Archivo de Público
Miércoles, 16 de Julio de 2008

La lesbiana expulsada de una hermandad recurre la no admisión de su demanda contra un obispo

El obispado acusó a María Rey Nieto de mantener una "conducta escandalosa" tras contraer matrimonio con otra mujer 

EFE ·16/07/2008 - 09:40h

EFE - La mujer lesbiana expulsada de la Hermandad de la Encarnación, de Abenójar (Ciudad Real).

María Rey Nieto, la lesbiana expulsada de la Hermandad de la Encarnación, de Abenójar (Ciudad Real), ha afirmado que su abogado ha recurrido la no admisión a trámite de la denuncia que presentaron contra el obispo de Ciudad Real, Antonio Algora, por un presunto delito de coacciones.

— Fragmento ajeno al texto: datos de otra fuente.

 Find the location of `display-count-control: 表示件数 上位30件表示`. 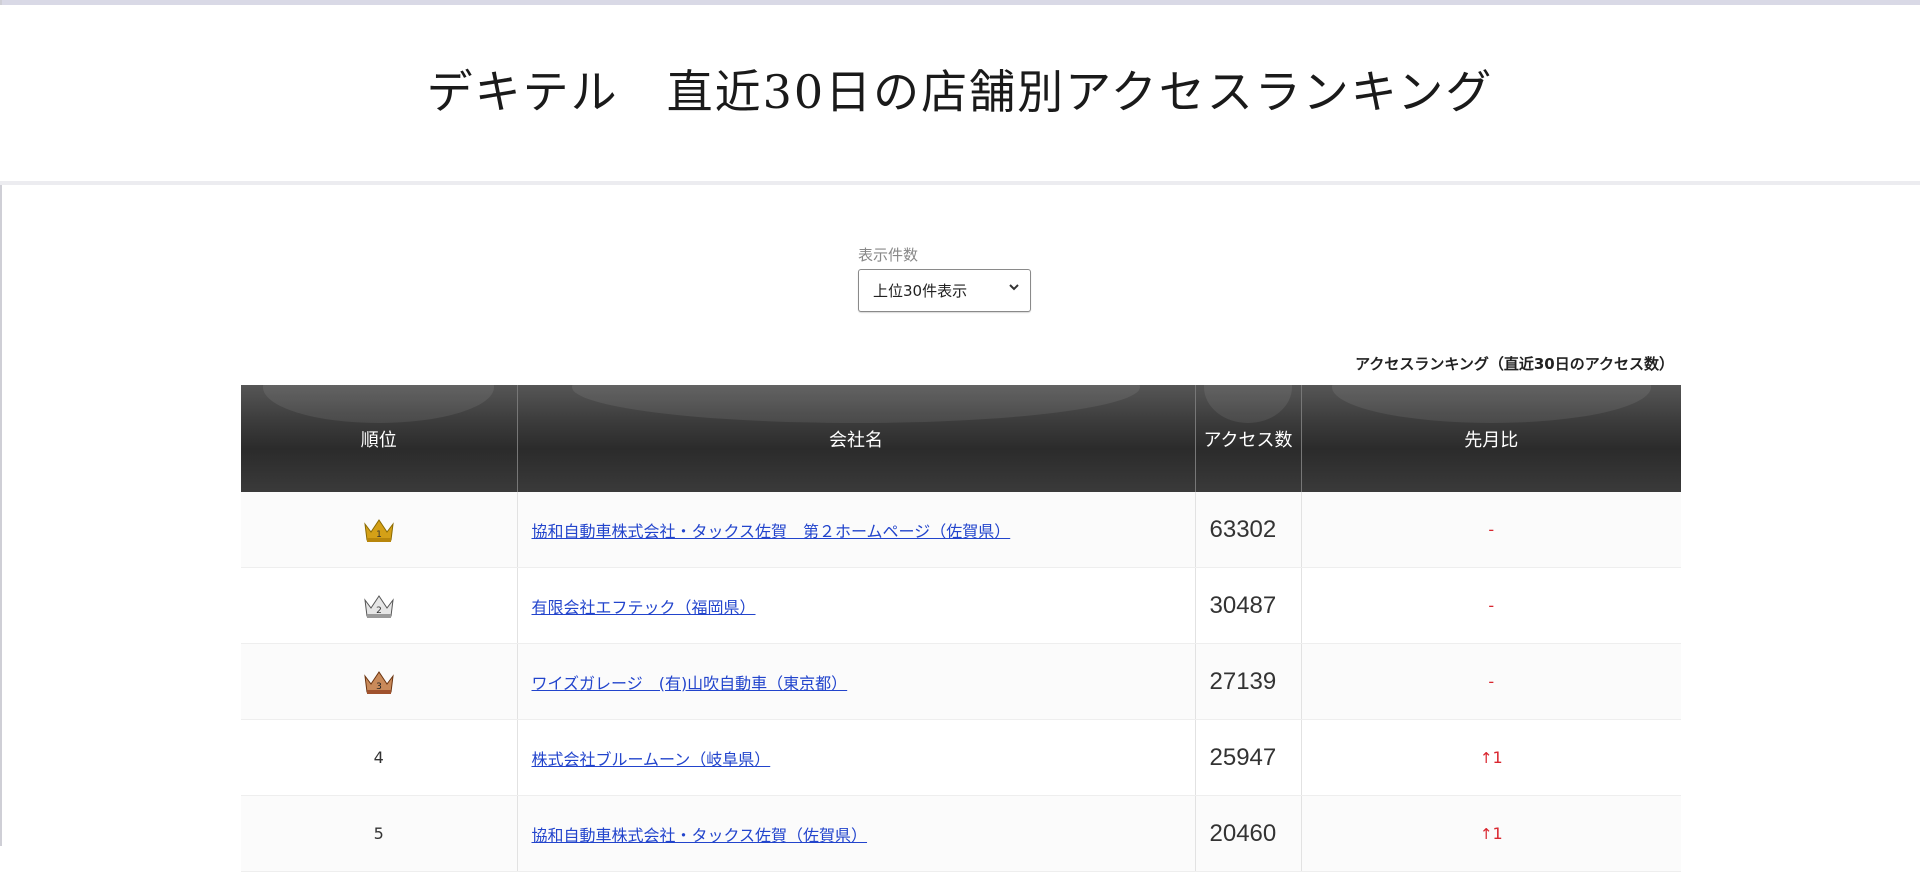

display-count-control: 表示件数 上位30件表示 is located at coordinates (946, 278).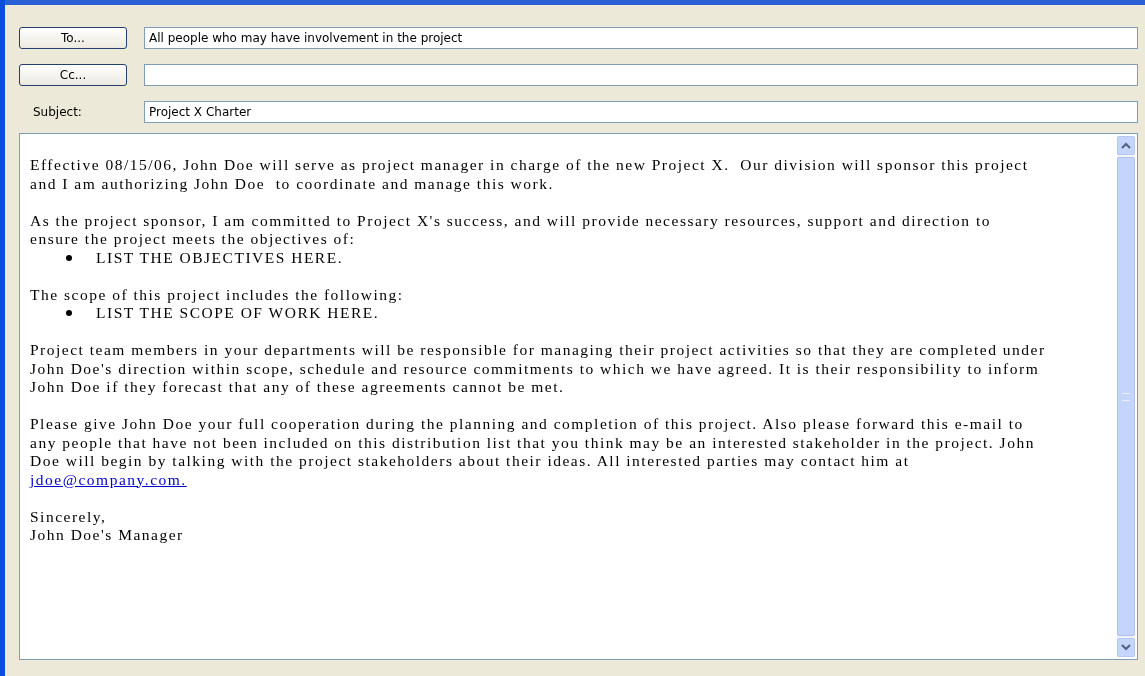 The image size is (1145, 676). I want to click on cc-field, so click(641, 75).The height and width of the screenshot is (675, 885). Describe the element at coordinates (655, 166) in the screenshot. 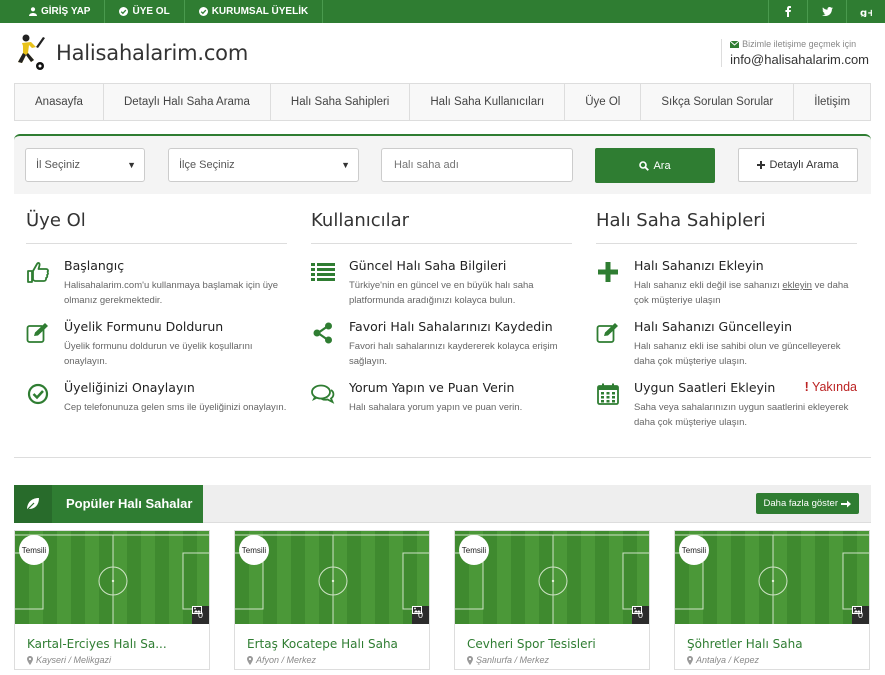

I see `search-button: Ara` at that location.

Rey ha indicado que su pareja y ella han adoptado esta decisión después de que el Juzgado de Primera Instancia número 3 de de Puertollano les comunicara que no veía delito en la denuncia que habían presentado contra el obispo de la Diócesis ciudadrealeña.

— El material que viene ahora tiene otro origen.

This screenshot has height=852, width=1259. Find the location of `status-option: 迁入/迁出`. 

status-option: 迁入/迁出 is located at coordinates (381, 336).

María Rey fue expulsada de la hermandad religiosa a la que pertenecía tras contraer matrimonio con otra mujer, al obligar el obispo a la Hermandad de la Virgen de la Encarnación, de Abenójar, a instancias del sacerdote de la localidad Francisco Serrano, a que la expulsara de la cofradía por su conducta "manifiestamente escandalosa".

Desilusionada 

María Rey, que tiene 54 años, ha afirmado que se siente "desilusionada" por la decisión del Juzgado de Puertollano y afirma que está "ofendida y dolida por haber sido acusada de escándalo público" por el obispo.

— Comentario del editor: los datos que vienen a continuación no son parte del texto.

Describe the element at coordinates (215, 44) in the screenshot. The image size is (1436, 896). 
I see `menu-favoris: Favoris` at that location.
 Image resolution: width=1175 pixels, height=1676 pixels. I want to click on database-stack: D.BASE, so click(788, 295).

Rey considera, además, que la Junta Directiva de la hermandad se vio sometida a "coacciones" para que procedieran a expulsarla, ya que el Obispado tenía intención de disolver la cofradía si no lo hacían.

La Junta Directiva de la hermandad se vio sometida a "coacciones" para que procedieran a expulsarla

María Rey confía en que el recurso que ha presentado ahora pueda prosperar y se admita a trámite su denuncia, "más cuando ves que te tratan de malas formas, te insultan y te marginan".

A pesar de ello, dice tener dudas de que finalmente se dé trámite a una denuncia contra una alto cargo de la Iglesia católica, pues esto puede influir de alguna manera en la decisión de la juez.

María Rey ha afirmado, en este sentido, que no tiene dudas de que si la denuncia por coacciones que puso hubiera ido dirigida contra un particular y no contra un obispo, se hubiera admitido a trámite.